• _What you will do_
A. Transcribe the passage of the Nicholas Pierini text from "Nicholas Pierini (born" to "the 54th minute.".
B. According to the Nicholas Pierini text, how many appearances and goals did he finish his loan at Spezia with?
C. Write the next part of the Nicholas Pierini text, picking up after its final sentence.

• _Given text_
>> start
Nicholas Pierini (born 6 August 1998) is an Italian footballer who plays as a forward for  club Venezia.

Club career

Sassuolo 
On 29 October 2017, Pierini made his professional debut in Serie A for Sassuolo as a substitute replacing Luca Mazzitelli in the 71st minute of a 3–1 away defeat against Napoli. On 20 December he played his first match as a starter in Coppa Italia, a 2–1 away defeat against Atalanta in the round of 16, he was replaced by Diego Falcinelli in the 54th minute.

Loan to Spezia 
On 10 July 2018, Pierini was signed by Serie B side Spezia on a season-long loan deal. On 4 August he made his debut for Spezia and he scored his first professional goal in the 66th minute of a 2–1 home win over Sambenedettese in the second round of Coppa Italia, he was replaced by Luca Vignali after 85 minutes. Three weeks later, on 25 August, he made his Serie B debut for Spezia as a substitute replacing Emmanuel Gyasi in the 64th minute of a 1–0 away defeat against Venezia. One week later, on 1 September, Pierini scored twice in a 3–2 home win over Brescia. On 27 October he played his first entire match for the team, a 0–0 away draw against Padova. Pierini ended his season-long loan with 27 appearances and 6 goals.
>> end
• _Excerpted records_
>> start
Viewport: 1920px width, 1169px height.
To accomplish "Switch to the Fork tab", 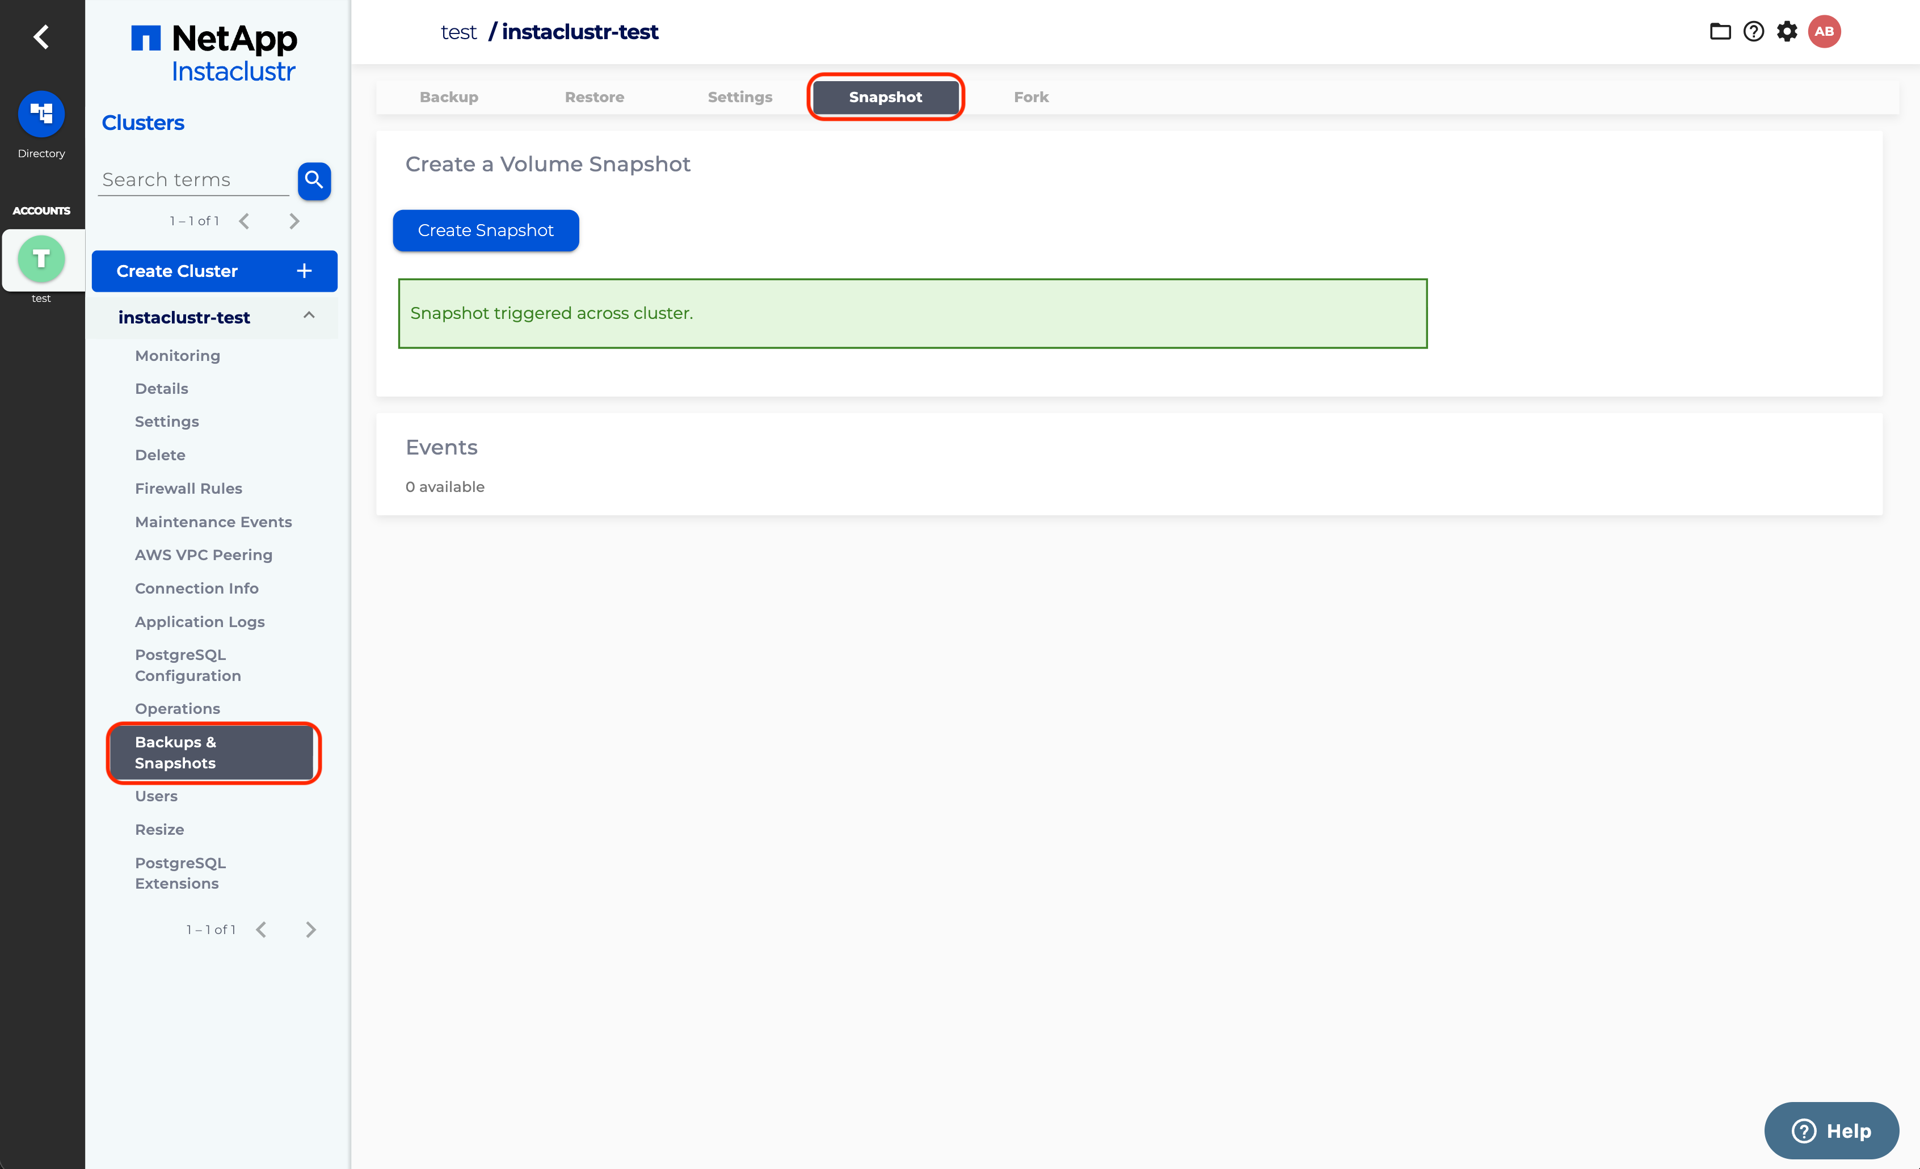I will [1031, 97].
>> end
>> start
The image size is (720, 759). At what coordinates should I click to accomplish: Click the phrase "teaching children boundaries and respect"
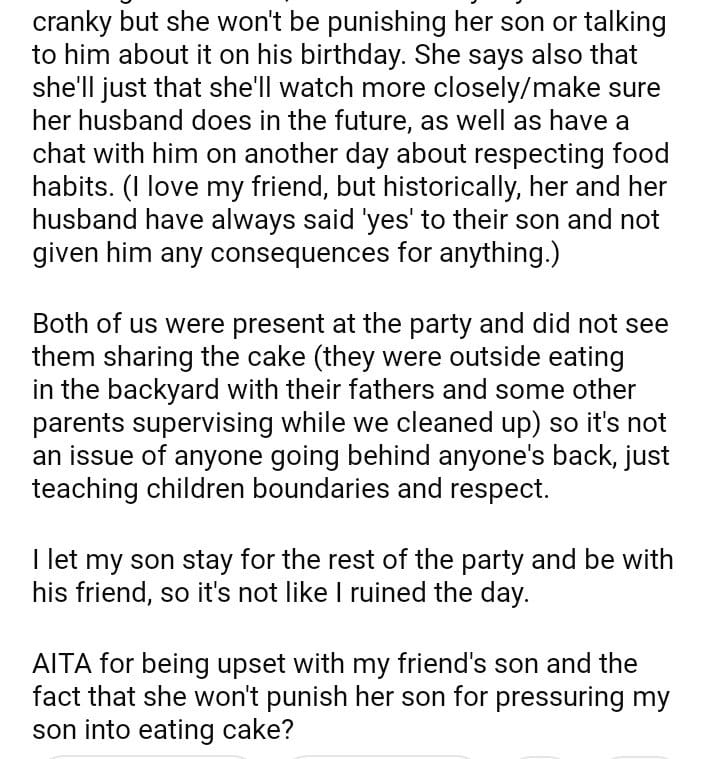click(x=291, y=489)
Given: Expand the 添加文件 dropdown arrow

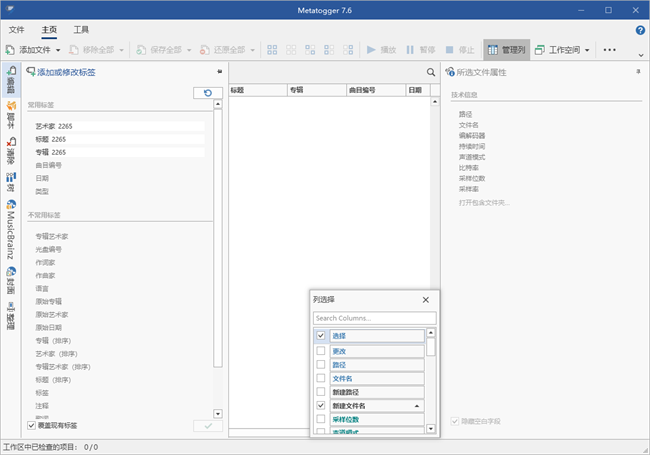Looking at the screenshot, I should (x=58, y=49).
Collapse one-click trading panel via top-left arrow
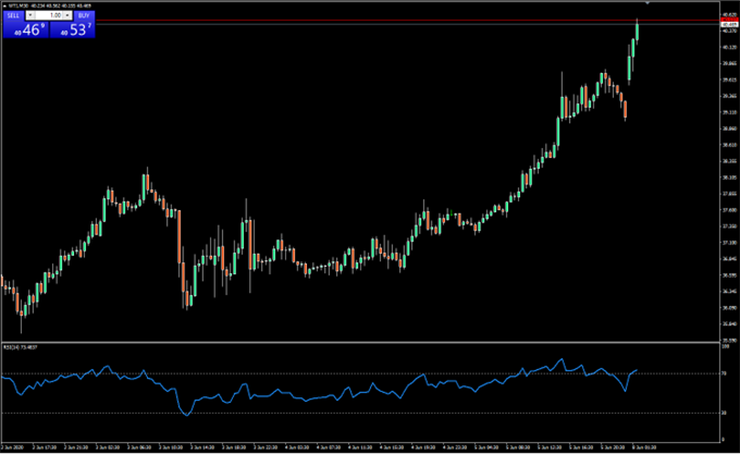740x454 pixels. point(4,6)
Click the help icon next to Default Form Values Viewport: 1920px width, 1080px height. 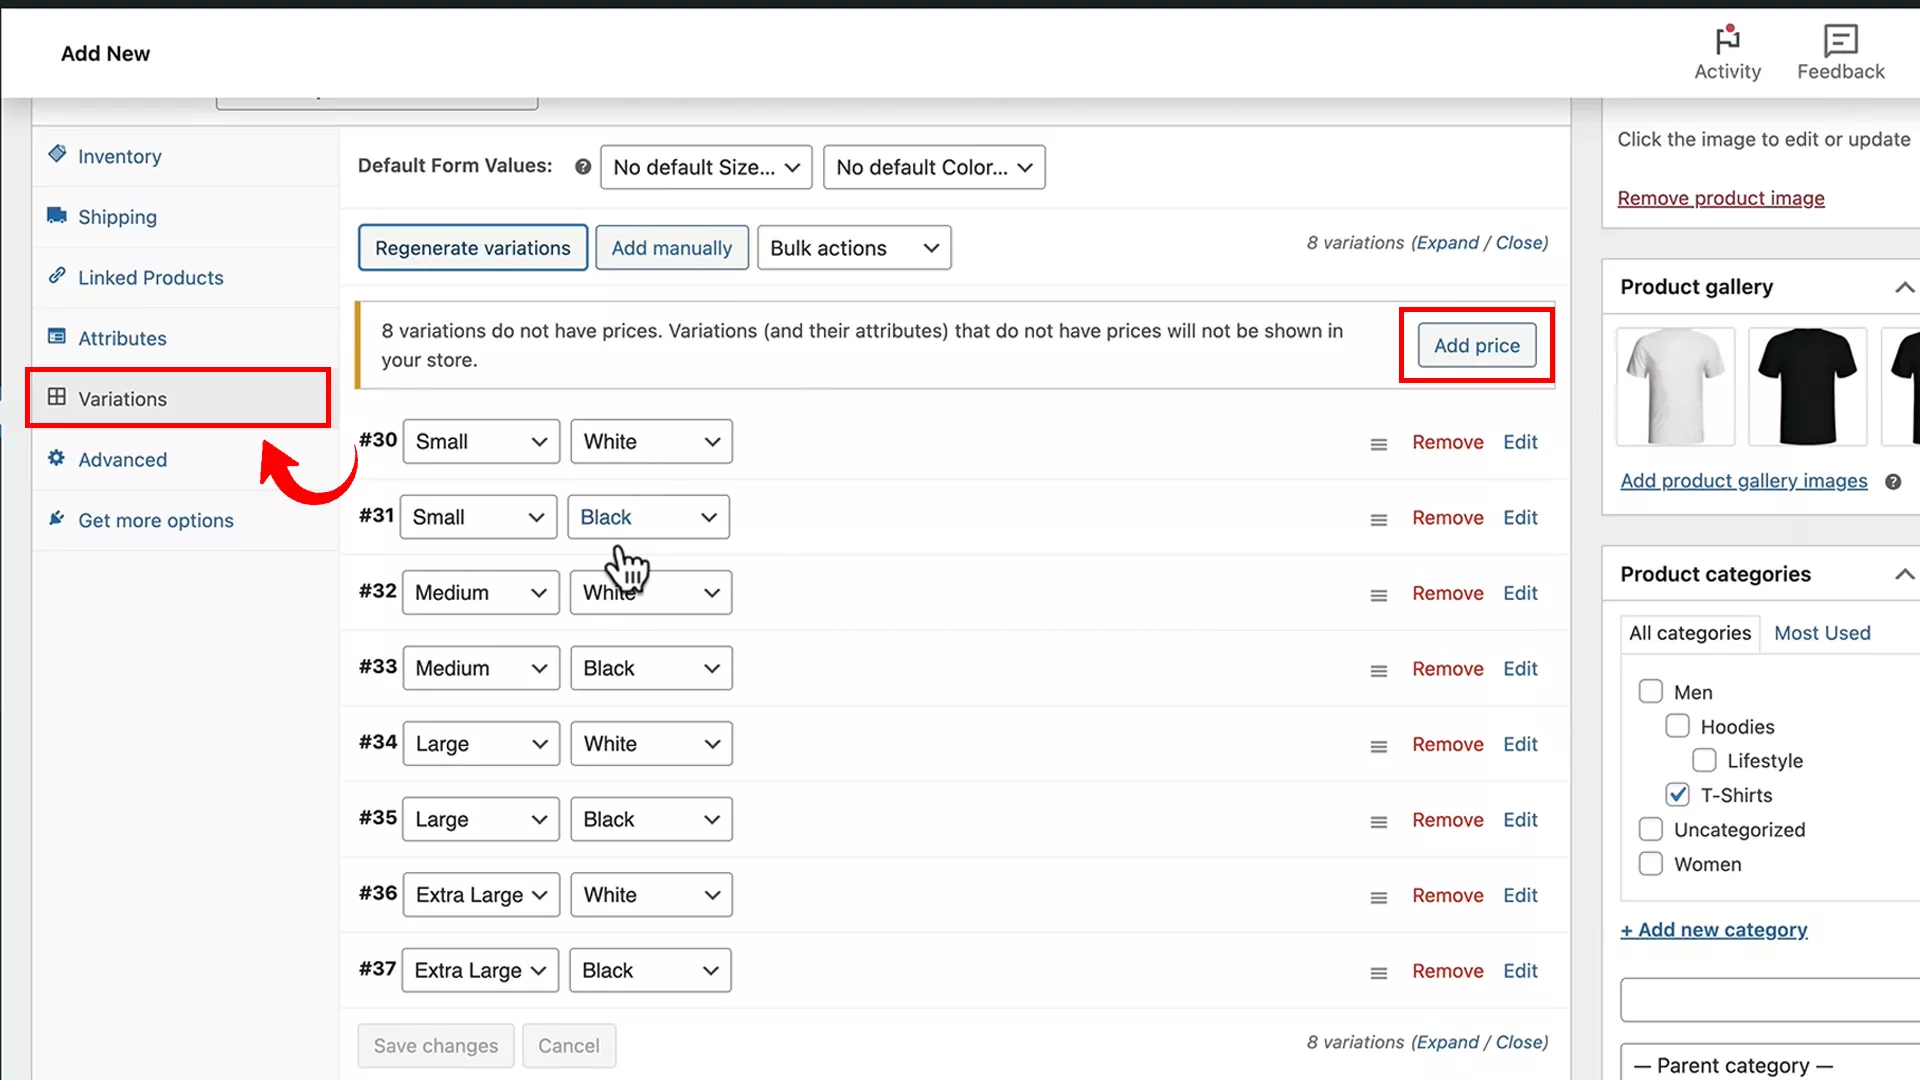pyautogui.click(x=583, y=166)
>> end
>> start
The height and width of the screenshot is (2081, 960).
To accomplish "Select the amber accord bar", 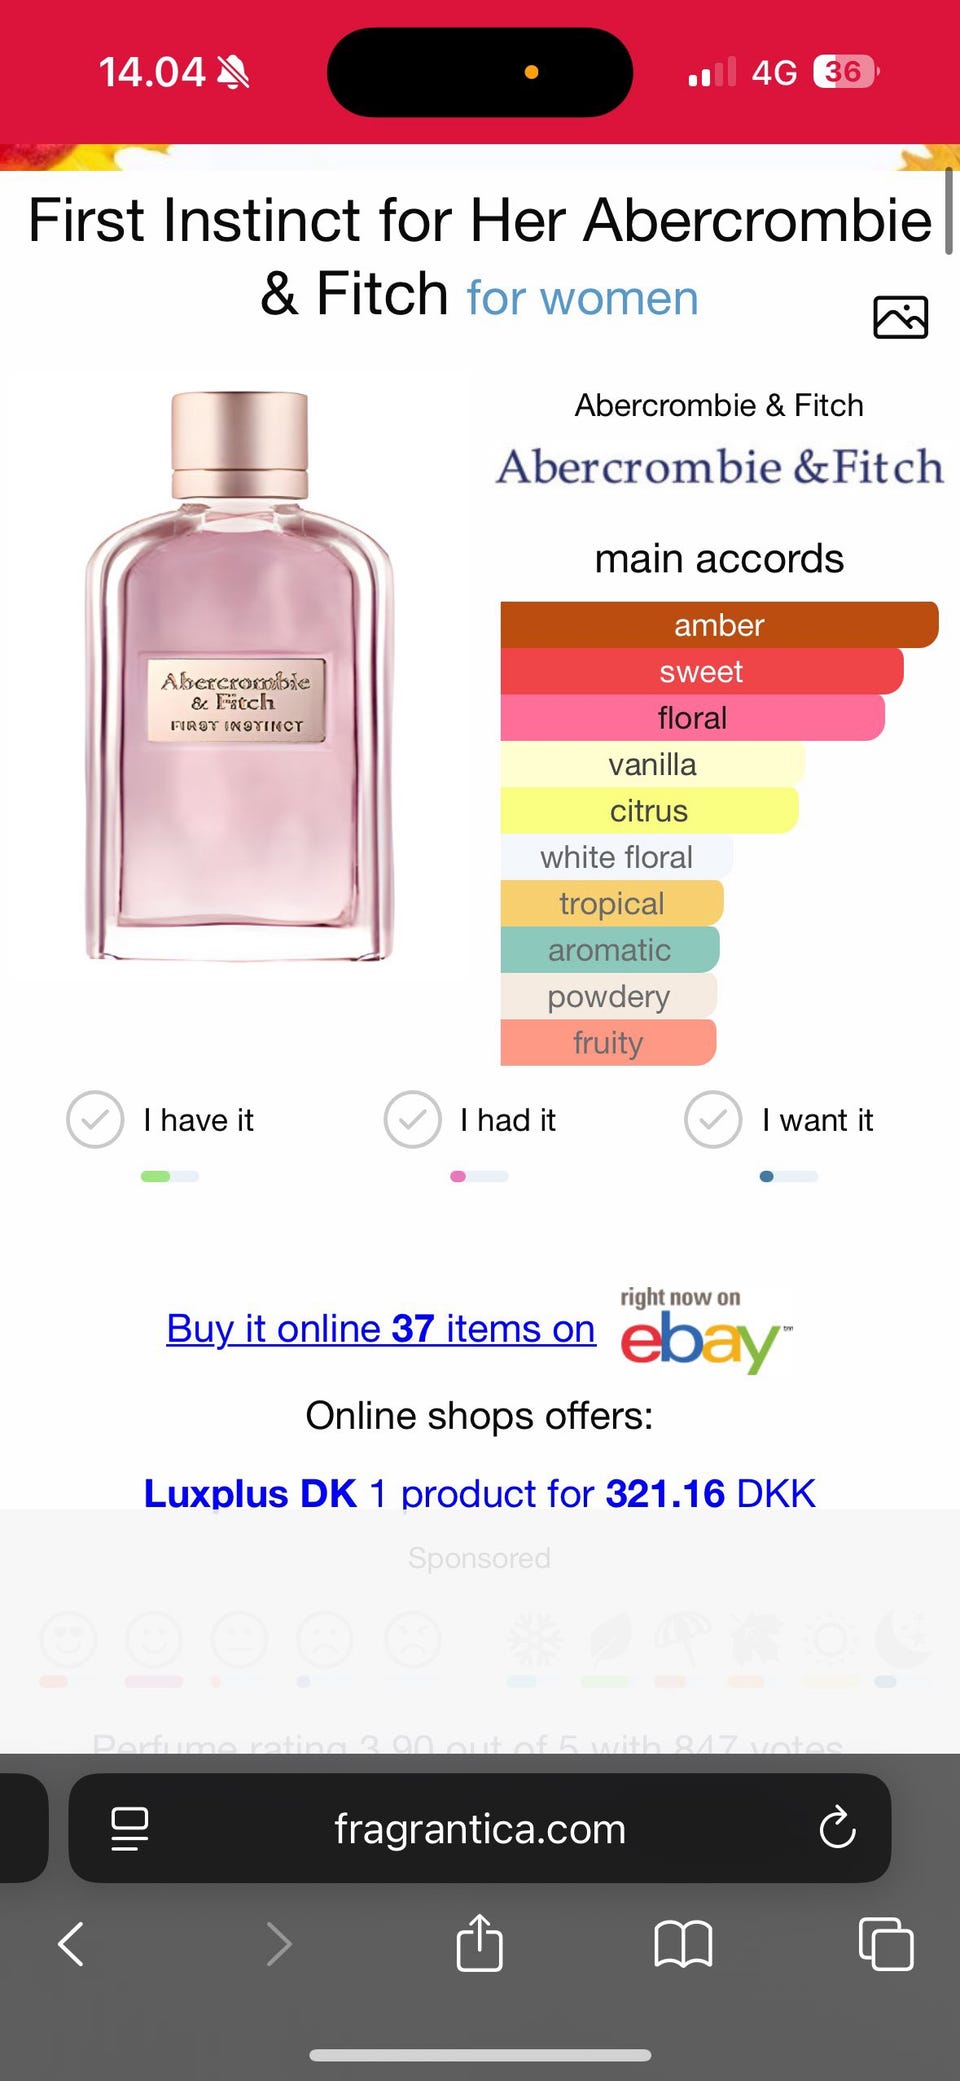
>> end
• _Answers provided_
A.
Nicholas Pierini (born 6 August 1998) is an Italian footballer who plays as a forward for  club Venezia.

Club career

Sassuolo 
On 29 October 2017, Pierini made his professional debut in Serie A for Sassuolo as a substitute replacing Luca Mazzitelli in the 71st minute of a 3–1 away defeat against Napoli. On 20 December he played his first match as a starter in Coppa Italia, a 2–1 away defeat against Atalanta in the round of 16, he was replaced by Diego Falcinelli in the 54th minute.

B. 27 appearances and 6 goals.

C.
Loan to Cosenza 
On 9 August 2019, Pierini was loaned to Serie B side Cosenza on season-long loan deal. On 11 August he made his debut for the club in a 1–0 away defeat against Monopoli in the second round of Coppa Italia, he played the entire match. On 24 August he made his league debut for Cosenza in a 0–0 away draw against Crotone, he was replaced Riccardo Moreo after 74 minutes. One week later he played his first entire match for Cosenza, a 1–0 home defeat against Salernitana. On 24 September, Pierini scored his first goal for Cosenza, as a substitute, in the 94th minute of a 1–1 home draw against Livorno. On 10 November he scored twice in a 2–2 away draw against Trapani. Pierini ended his loan to Cosenza with 21 appearances, 3 goals and 1 assist.

Loan to Ascoli and Modena 
On 5 October 2020, Pierini joined Serie B club Ascoli on loan for the 2020-21 season. On 17 October he made his debut for the club, as a starter in a 1–0 away defeat against Frosinone, he played the entire match. However in January 2021 his loan was interrupted and he returned to Sassuolo leaving Ascoli with 12 appearances, only 5 of them as a starter and one assist.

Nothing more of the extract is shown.